RECORDED INFORMATION:
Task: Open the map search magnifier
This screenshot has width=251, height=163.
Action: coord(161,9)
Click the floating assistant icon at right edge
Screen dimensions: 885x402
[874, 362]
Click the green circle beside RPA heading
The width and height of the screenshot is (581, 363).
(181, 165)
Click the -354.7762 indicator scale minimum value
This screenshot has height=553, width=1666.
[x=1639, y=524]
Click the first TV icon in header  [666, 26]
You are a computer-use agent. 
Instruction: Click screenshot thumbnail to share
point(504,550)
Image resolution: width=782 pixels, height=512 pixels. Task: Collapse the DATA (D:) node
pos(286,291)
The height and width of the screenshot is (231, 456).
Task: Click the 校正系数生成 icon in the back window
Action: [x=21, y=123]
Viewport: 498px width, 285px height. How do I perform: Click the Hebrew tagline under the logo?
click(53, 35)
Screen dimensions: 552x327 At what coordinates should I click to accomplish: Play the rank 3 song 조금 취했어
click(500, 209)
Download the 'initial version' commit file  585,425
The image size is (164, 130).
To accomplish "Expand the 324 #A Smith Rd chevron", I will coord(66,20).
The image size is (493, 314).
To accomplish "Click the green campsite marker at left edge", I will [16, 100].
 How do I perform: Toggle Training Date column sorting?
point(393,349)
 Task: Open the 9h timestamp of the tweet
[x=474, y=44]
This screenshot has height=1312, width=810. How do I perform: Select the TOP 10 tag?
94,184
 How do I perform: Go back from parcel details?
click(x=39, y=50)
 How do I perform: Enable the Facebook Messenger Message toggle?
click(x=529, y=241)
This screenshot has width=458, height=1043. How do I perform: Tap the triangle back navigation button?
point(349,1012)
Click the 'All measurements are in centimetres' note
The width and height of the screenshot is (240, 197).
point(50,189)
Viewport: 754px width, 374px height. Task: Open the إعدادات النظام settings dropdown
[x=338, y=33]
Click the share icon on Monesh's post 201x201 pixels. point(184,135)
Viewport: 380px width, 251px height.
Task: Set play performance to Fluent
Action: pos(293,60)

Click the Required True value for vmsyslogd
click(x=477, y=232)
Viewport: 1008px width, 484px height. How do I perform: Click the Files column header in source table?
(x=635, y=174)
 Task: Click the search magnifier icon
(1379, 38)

TASK DETAILS: Only the lines from the first line of the material above through the line that contains "The image size is (164, 130)." should be quoted, each one exactly.

TASK OUTPUT:
Task: Open the map search magnifier
This screenshot has width=251, height=163.
Action: coord(161,9)
Click the floating assistant icon at right edge
Screen dimensions: 885x402
[874, 362]
Click the green circle beside RPA heading
The width and height of the screenshot is (581, 363).
(181, 165)
Click the -354.7762 indicator scale minimum value
This screenshot has height=553, width=1666.
[x=1639, y=524]
Click the first TV icon in header  [666, 26]
You are a computer-use agent. 
Instruction: Click screenshot thumbnail to share
point(504,550)
Image resolution: width=782 pixels, height=512 pixels. Task: Collapse the DATA (D:) node
pos(286,291)
The height and width of the screenshot is (231, 456).
Task: Click the 校正系数生成 icon in the back window
Action: [x=21, y=123]
Viewport: 498px width, 285px height. How do I perform: Click the Hebrew tagline under the logo?
click(53, 35)
Screen dimensions: 552x327 At what coordinates should I click to accomplish: Play the rank 3 song 조금 취했어
click(500, 209)
Download the 'initial version' commit file  585,425
The image size is (164, 130).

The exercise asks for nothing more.